A peripheral but telling aspect is how some Indians view the unfolding of this episode. A Hindutva group functionary sent an email with an article from the Times of India appended with his comments. He writes, “First, the author calls those who have exposed the Indians (either citizens or those who are of Indian origin) as 'Indian hypernationalists and right-wingers' and 'hardline nationalist'.  However, those Indians who attended the seminars organized by the Pakistan's ISI sponsored front as 'liberals', instead of traitors.  Clearly he wants to prejudice the minds of the readers.  But, you cannot hide the truth. The Indians who were invited to the various programmes were obviously those who would be taking an anti-India position, and not ones who would project a holistic picture.  It is absolutely necessary to expose those Indians who attended these programmes.  Actually, they themselves should come forward and identify themselves.”

There is nothing secret about this. As mentioned earlier, the KAC’s activities were open. While the person is quick to label those attending such conferences as traitors based on the implication of the ISI role in the council, he assumes they would take an anti-India stand. One must remember that there are several influential Hindutva groups too in the US. There are Jewish lobbies.

Since I was never invited, let me add that it is more important to first find out whether anyone has managed to score points for Pakistan on the Kashmir debate and how much it can change the ground realities. The US is interested in counter-terrorism that affects it directly. Has it ever spoken about lives lost in the state – civilian and military?

On what grounds can the US plan to question Kashmiri separatists when they were given visas to travel for seminars that were in the public domain? Should it not look into its own backyard and see how and why anyone can lobby for positions that it claims to be chary of?

Pakistan has, naturally, denied any role. What is the Indian position? If it cannot take a stand regarding a person of Indian origin only because he is Kashmiri, then it only reiterates the attitude of disenchantment that people in the Valley suffer from.

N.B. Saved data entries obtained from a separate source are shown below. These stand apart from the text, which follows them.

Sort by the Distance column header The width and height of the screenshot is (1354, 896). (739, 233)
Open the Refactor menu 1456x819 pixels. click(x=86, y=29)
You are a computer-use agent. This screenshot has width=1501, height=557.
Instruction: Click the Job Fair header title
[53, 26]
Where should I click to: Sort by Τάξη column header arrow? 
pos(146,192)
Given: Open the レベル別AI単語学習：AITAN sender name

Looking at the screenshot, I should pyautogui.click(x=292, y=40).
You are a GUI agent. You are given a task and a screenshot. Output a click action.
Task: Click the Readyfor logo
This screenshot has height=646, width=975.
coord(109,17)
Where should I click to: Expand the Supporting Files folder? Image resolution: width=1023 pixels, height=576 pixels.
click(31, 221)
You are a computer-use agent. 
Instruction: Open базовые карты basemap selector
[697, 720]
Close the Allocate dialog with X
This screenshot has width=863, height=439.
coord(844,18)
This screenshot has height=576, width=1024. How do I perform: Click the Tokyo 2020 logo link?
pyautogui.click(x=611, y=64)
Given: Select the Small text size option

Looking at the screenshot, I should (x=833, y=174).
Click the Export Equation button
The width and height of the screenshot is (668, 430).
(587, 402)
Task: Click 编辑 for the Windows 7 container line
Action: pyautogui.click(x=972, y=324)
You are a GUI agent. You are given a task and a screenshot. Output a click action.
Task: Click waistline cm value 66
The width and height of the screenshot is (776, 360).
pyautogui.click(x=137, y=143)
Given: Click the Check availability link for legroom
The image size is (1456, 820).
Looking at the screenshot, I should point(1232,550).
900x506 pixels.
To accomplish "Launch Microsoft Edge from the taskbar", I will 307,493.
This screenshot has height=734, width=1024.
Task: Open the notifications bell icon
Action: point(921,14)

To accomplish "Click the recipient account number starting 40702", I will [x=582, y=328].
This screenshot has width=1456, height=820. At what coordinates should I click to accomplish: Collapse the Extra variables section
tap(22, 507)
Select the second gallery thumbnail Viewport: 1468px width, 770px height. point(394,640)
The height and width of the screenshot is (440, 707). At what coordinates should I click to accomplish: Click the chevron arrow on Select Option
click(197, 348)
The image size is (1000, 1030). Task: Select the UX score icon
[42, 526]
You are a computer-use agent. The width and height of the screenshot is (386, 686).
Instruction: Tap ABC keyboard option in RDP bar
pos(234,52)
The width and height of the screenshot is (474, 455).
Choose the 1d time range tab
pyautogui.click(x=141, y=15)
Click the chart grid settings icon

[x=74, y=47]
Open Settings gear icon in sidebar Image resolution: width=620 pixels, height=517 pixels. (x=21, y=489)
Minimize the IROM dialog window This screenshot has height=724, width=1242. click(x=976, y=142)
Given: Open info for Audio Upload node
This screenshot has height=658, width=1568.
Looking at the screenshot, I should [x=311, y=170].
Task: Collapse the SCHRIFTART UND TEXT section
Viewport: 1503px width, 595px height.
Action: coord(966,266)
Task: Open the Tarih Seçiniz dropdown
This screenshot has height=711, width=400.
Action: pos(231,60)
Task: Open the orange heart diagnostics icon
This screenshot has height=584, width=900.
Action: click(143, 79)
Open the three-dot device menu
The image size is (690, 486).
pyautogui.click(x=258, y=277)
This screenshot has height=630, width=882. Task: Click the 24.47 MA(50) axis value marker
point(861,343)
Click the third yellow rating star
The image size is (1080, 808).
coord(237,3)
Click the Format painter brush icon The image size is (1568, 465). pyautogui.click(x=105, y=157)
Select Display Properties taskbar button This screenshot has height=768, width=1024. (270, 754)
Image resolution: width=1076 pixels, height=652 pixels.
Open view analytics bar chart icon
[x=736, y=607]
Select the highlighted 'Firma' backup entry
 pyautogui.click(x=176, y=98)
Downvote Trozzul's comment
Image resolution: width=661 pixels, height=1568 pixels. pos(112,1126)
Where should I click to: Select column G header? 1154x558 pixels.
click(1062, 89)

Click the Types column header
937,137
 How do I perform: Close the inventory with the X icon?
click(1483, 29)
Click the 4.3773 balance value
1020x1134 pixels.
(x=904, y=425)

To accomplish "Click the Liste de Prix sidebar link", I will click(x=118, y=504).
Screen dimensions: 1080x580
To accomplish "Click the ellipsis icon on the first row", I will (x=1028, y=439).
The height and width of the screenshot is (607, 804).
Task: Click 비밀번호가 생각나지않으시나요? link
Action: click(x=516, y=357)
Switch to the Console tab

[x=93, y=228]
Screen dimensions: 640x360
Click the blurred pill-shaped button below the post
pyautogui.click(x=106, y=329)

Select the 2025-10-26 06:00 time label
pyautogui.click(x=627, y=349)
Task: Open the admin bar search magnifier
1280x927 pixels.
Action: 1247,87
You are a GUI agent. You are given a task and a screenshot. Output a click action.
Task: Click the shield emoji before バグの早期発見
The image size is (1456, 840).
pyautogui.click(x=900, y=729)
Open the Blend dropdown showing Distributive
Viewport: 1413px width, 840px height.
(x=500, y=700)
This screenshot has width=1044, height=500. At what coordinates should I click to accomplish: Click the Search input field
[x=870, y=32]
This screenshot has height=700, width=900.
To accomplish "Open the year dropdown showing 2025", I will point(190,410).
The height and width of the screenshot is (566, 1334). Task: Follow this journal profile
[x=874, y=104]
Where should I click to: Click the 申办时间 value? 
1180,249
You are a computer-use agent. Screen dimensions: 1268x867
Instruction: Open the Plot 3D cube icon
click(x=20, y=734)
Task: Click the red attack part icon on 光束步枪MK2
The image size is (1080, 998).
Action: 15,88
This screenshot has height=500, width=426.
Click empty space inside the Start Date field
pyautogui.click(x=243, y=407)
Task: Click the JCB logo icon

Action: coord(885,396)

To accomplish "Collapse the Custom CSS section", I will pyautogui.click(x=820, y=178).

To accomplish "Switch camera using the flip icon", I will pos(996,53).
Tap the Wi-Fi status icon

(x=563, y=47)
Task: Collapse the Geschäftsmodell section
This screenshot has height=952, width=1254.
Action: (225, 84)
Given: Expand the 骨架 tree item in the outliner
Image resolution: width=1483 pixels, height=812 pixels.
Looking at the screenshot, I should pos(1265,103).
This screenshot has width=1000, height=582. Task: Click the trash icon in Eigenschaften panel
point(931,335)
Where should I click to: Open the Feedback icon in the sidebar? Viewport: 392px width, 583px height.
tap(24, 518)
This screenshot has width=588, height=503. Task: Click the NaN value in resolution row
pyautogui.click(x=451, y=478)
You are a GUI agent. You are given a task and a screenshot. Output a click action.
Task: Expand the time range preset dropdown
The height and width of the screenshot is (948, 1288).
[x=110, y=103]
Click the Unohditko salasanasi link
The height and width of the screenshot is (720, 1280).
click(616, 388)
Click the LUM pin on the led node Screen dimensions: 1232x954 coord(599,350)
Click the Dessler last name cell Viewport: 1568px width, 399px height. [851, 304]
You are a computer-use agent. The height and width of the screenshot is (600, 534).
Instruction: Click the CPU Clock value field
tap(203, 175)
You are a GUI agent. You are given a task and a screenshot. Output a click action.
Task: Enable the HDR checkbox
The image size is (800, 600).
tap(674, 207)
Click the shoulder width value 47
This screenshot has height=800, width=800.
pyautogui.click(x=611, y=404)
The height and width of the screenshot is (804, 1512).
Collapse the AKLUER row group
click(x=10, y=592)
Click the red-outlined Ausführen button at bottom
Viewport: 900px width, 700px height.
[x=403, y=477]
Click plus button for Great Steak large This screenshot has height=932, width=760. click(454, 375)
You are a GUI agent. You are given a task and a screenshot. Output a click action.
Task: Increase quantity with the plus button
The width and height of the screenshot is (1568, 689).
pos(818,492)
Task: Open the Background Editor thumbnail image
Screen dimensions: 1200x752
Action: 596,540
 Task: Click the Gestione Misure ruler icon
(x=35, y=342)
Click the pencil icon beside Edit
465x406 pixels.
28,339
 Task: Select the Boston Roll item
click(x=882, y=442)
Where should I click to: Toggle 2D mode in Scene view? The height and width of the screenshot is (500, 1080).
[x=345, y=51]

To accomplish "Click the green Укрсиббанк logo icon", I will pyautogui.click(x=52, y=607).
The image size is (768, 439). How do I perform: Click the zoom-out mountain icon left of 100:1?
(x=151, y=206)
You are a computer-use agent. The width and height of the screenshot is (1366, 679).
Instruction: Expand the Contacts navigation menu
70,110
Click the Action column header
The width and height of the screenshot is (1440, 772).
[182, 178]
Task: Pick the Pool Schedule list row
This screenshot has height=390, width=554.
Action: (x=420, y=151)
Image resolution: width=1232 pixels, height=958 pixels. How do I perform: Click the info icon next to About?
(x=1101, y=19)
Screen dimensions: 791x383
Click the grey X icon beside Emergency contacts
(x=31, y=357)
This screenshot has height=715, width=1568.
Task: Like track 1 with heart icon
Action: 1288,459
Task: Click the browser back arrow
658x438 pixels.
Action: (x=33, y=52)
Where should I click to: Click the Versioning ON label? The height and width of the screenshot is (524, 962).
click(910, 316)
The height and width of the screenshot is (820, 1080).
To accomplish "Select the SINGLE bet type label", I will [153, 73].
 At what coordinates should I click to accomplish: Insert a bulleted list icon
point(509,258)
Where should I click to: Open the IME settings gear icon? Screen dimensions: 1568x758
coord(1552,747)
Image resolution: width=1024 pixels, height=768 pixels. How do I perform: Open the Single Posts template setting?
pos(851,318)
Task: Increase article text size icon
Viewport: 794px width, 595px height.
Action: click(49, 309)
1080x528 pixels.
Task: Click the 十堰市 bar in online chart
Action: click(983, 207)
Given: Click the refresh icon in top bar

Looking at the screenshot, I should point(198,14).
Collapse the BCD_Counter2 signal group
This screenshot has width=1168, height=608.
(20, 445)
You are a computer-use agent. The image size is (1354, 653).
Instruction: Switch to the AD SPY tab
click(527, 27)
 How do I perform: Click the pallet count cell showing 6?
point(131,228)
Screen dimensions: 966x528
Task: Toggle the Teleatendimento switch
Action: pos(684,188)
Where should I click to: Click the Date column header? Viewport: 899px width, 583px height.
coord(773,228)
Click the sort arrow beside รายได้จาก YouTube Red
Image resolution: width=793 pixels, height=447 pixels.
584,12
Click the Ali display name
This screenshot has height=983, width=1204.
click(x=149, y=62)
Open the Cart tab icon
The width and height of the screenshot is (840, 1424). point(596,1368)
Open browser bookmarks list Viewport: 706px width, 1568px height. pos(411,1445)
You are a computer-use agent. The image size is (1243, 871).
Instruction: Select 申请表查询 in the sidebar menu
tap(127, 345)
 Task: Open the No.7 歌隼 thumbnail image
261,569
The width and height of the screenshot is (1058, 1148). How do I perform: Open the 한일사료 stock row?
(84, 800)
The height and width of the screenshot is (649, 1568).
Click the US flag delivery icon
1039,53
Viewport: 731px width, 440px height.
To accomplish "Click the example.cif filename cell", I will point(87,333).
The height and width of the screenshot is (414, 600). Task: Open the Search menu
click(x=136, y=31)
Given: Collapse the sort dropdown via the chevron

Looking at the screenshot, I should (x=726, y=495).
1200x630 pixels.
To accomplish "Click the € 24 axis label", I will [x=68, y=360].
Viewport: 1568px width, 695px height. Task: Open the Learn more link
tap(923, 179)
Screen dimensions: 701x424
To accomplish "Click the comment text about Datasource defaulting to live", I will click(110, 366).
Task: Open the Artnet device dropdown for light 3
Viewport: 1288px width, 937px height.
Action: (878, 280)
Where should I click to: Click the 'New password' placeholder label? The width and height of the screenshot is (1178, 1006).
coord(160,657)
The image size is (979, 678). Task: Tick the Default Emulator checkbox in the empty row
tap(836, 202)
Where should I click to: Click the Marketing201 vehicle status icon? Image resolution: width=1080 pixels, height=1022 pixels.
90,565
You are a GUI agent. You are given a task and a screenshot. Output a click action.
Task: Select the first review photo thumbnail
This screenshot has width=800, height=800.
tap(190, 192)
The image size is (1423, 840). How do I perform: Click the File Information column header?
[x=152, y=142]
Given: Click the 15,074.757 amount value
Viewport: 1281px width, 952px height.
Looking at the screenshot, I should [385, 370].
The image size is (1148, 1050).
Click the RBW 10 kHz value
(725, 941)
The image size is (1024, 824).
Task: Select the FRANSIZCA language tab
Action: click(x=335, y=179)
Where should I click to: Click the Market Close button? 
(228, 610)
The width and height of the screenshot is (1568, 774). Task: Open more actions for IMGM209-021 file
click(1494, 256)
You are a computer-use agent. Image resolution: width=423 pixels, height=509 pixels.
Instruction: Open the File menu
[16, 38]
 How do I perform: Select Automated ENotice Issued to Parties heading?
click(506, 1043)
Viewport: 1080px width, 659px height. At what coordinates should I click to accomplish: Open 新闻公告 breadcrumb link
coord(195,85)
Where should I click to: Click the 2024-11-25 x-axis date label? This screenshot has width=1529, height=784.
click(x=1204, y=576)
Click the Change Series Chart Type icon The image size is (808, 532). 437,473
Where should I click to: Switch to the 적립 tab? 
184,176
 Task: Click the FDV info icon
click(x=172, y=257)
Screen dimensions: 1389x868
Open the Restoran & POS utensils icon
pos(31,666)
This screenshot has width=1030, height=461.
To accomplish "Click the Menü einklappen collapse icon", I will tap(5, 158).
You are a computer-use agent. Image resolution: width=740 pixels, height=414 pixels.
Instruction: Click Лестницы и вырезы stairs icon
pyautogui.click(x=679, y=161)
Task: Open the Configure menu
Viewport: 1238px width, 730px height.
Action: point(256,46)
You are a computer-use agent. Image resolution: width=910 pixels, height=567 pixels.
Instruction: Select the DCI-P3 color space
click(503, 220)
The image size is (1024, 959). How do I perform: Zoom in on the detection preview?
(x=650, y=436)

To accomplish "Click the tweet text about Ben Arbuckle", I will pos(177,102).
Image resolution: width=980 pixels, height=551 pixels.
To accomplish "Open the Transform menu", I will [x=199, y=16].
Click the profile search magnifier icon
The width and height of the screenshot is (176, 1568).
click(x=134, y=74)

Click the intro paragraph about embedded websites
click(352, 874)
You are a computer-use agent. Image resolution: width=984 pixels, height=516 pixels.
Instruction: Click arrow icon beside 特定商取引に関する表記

In November last year Ghulam Nabi Fai had written:

“Once again, Kashmir is giving proof that it is not going to compromise, far less abandon, its demand for Azaadi (freedom) which is its birthright and for which it has paid a price in blood and suffering which has not been exacted from any other people of the South Asian subcontinent. Compared to the sacrifice Kashmir has had to endure, India and Pakistan themselves gained their freedom through a highly civilized process. That is a most poignant truth. But even more bitterly ironical is the contrast between the complex and decades-long agony the Kashmir issue has caused to Kashmiris, to Pakistan and to India itself and the simple, rational measures that would be needed for its solution. No sleight of hand is required, no subtle concepts are to be deployed, and no ingenious deal needs to be struck between an Indian and a Pakistani leader with the endorsement of the more pliable Kashmiri figures. The time for subterfuges is gone. All that is needed is going back – yes, going back – to the point of agreement which historically existed beyond doubt between India and Pakistan and jointly resolving to retrieve it with such modifications as are necessitated by the passage of time.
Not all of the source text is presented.